Chaque cérémonie du thé est une occasion unique (ichigo ichie). Il en va exactement de même pour les bols de type Raku. Chacun est sans pareil et impossible à reproduire à l’identique. Au moment de la cuisson, on le place dans une casette réfractaire individuelle qui le protège comme le fourreau d’un sabre. On le dépose ensuite à l’intérieur d’un four traditionnel à chambres successives qui ne permet pas de contrôler avec une grande précision la température et le temps de cuisson comme les installations modernes fonctionnant au gaz ou à l’électricité.
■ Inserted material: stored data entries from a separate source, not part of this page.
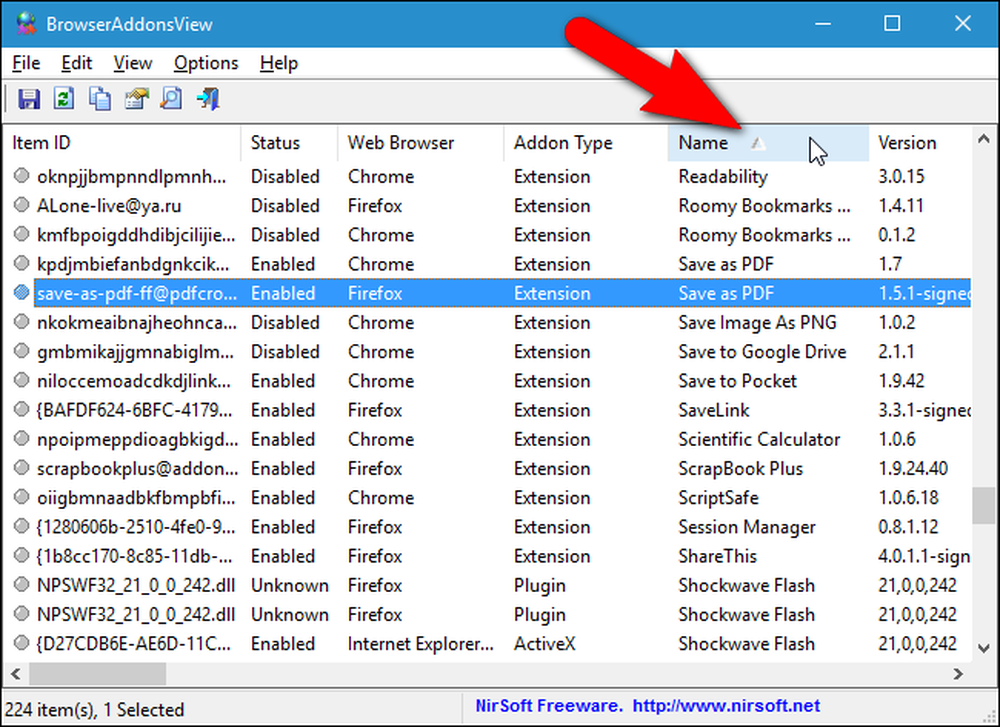
Task: Sort the list by the Name column header
Action: [x=768, y=143]
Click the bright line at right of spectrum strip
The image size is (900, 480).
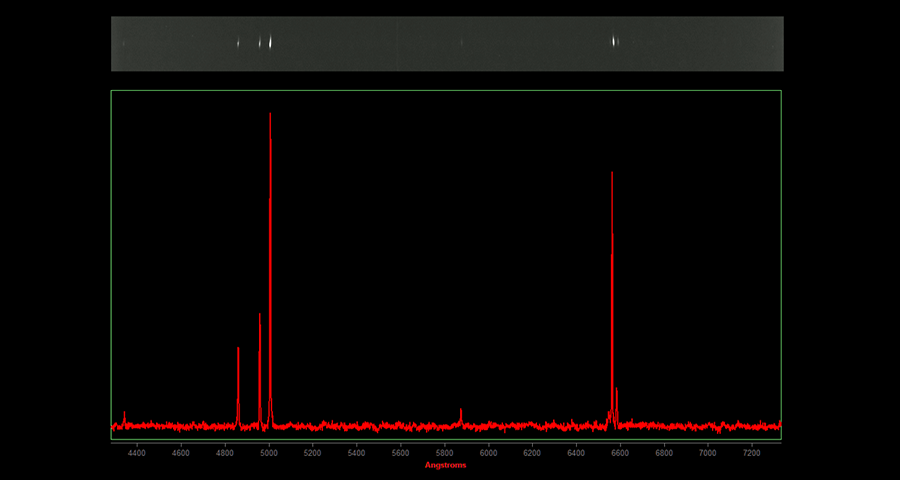coord(614,42)
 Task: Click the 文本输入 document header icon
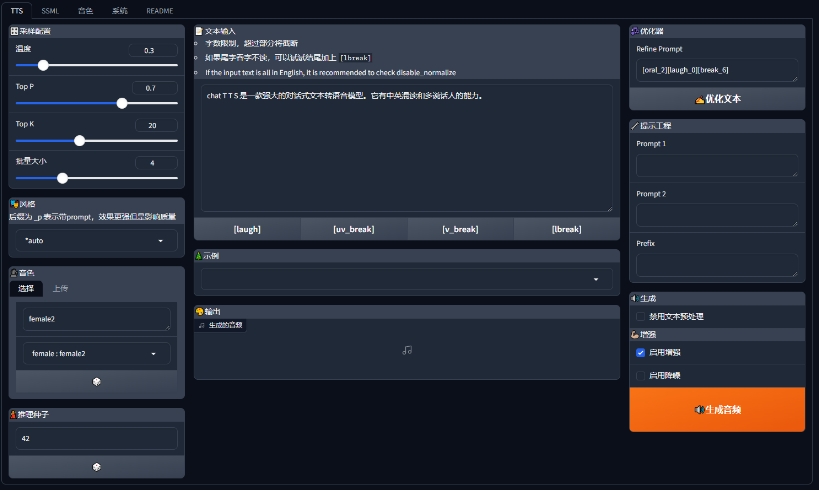(199, 31)
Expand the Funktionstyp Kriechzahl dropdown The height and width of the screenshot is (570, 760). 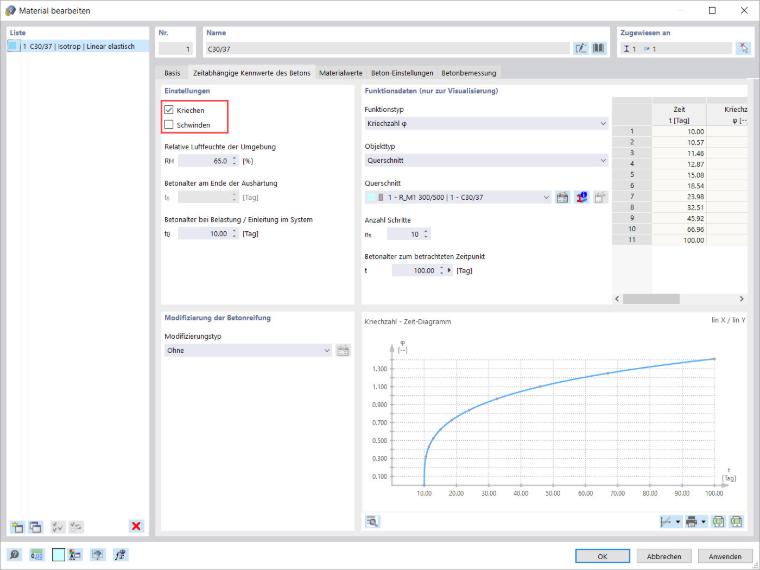[x=486, y=124]
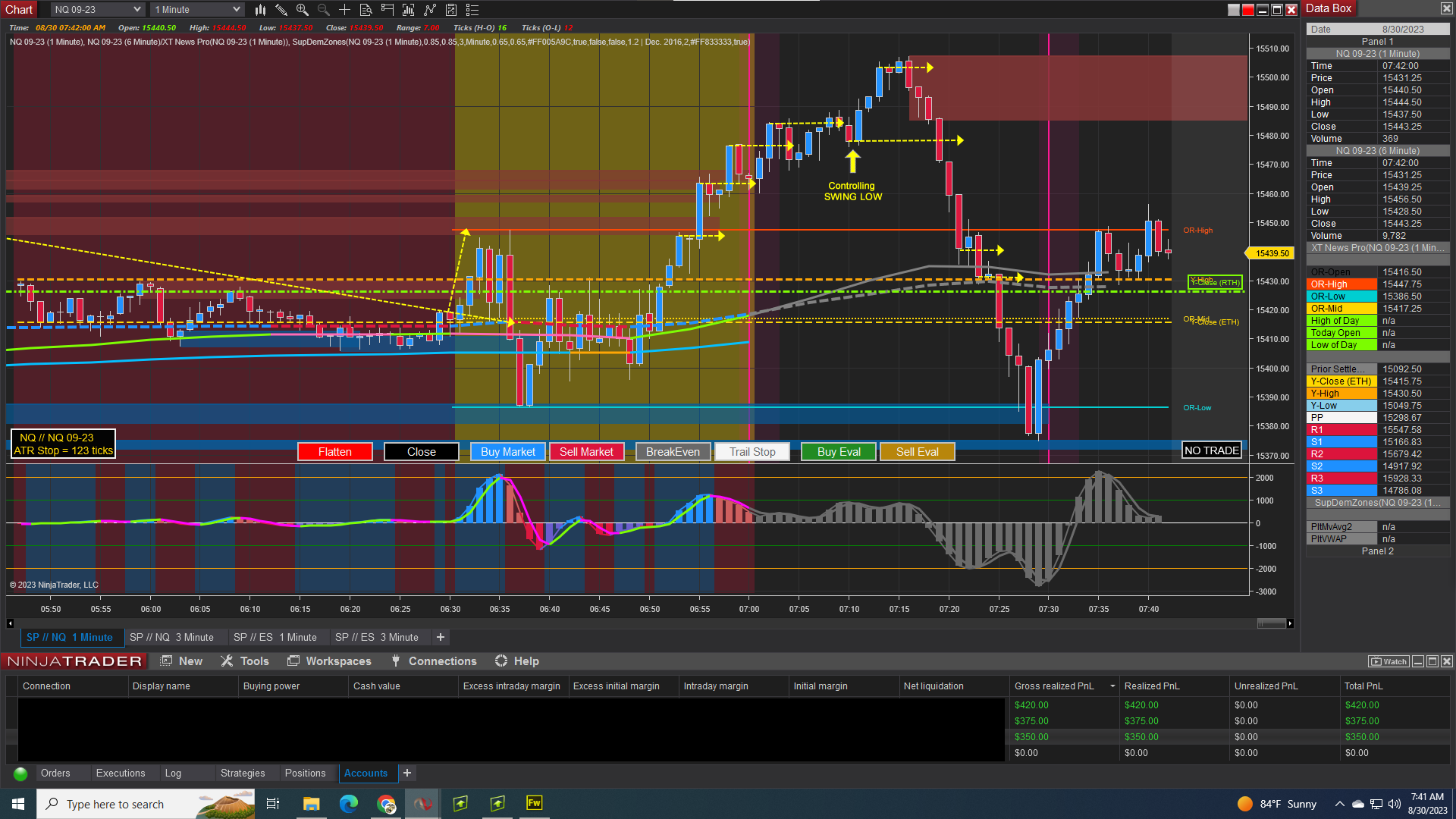The height and width of the screenshot is (819, 1456).
Task: Open the Gross realized PnL column dropdown arrow
Action: [x=1112, y=686]
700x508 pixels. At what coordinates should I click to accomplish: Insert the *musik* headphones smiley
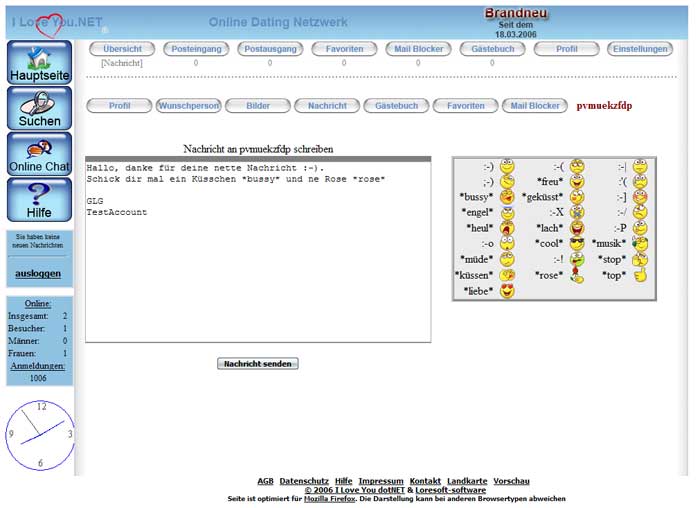point(640,243)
Même avec une glaçure et un temps de cuisson identiques, un bol à thé Raku est toujours différent des autres, affirme Kichizaemon.
« On allume le four en envoyant de l’air sur du charbon de bois de chêne (binchôtan) – le plus dur et le plus long à se consumer des charbons actifs – à l’aide d’une paire de soufflets actionnés manuellement. La flamme jaillit telle un dragon s’élevant dans le ciel. Assister à la naissance d’un bol à thé, c’est comme regarder à l’intérieur d’un volcan ou être témoin de la création de l’univers.
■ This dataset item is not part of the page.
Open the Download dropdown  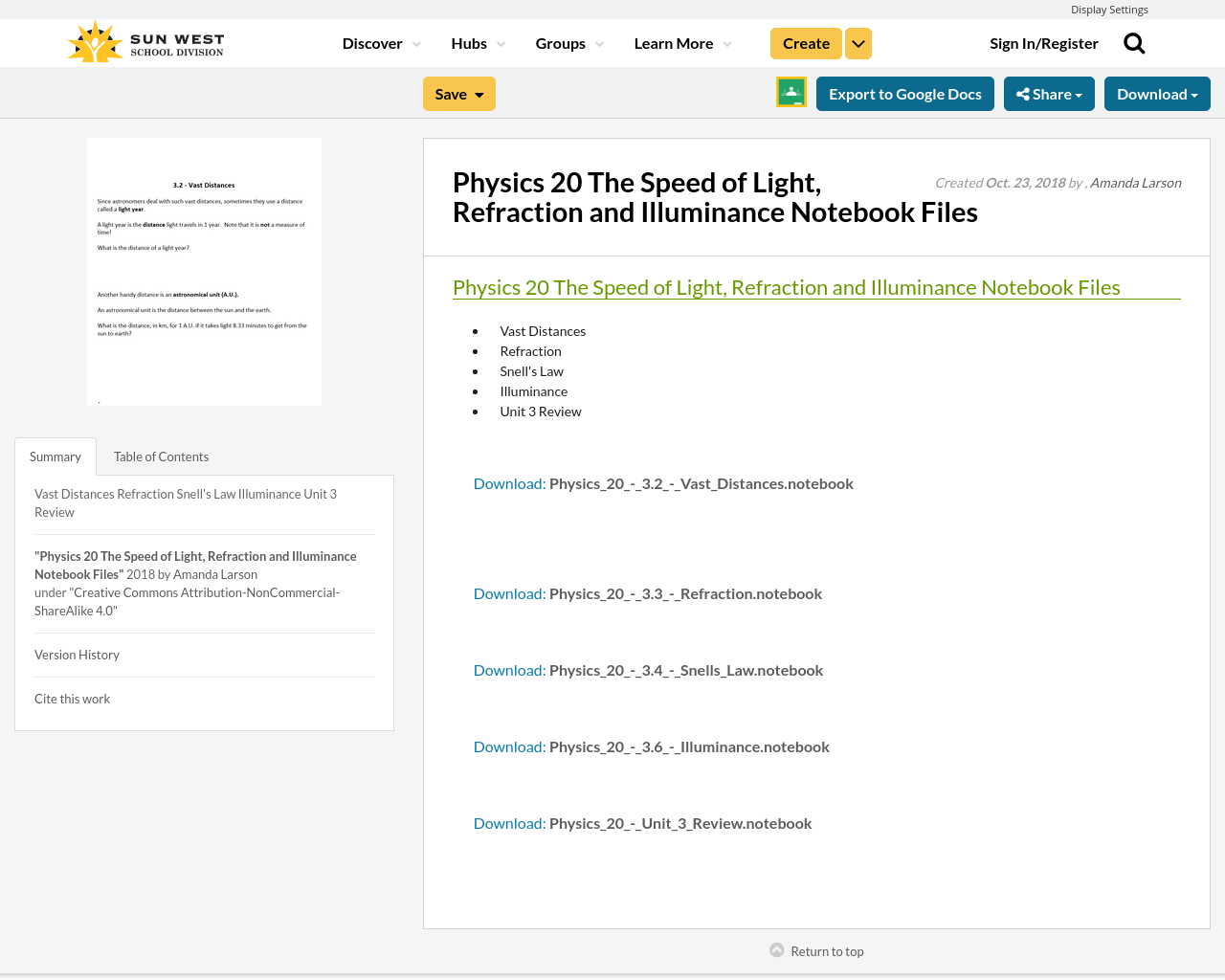(1156, 94)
Un monde de l’ordre du sacré, qui transcende l’ego
On met le four en route à minuit. Il fonctionne jusqu’à 6 heures du soir, soit 18 heures au total. Les soufflets envoient constamment de l’air à l’intérieur. Étant donné le caractère naturel de ces opérations, les bols sont soumis à des conditions de cuisson variables. « Quand j’essaie de m’exprimer à travers une forme ou une glaçure », dit Raku Kichizaemon XV, « au bout du compte, c’est toujours la nature qui a le dernier mot. C’est un monde de l’ordre du sacré, qui transcende l’ego. Cette conception de la nature propre aux Japonais est très présente dans les bols à thé Raku ».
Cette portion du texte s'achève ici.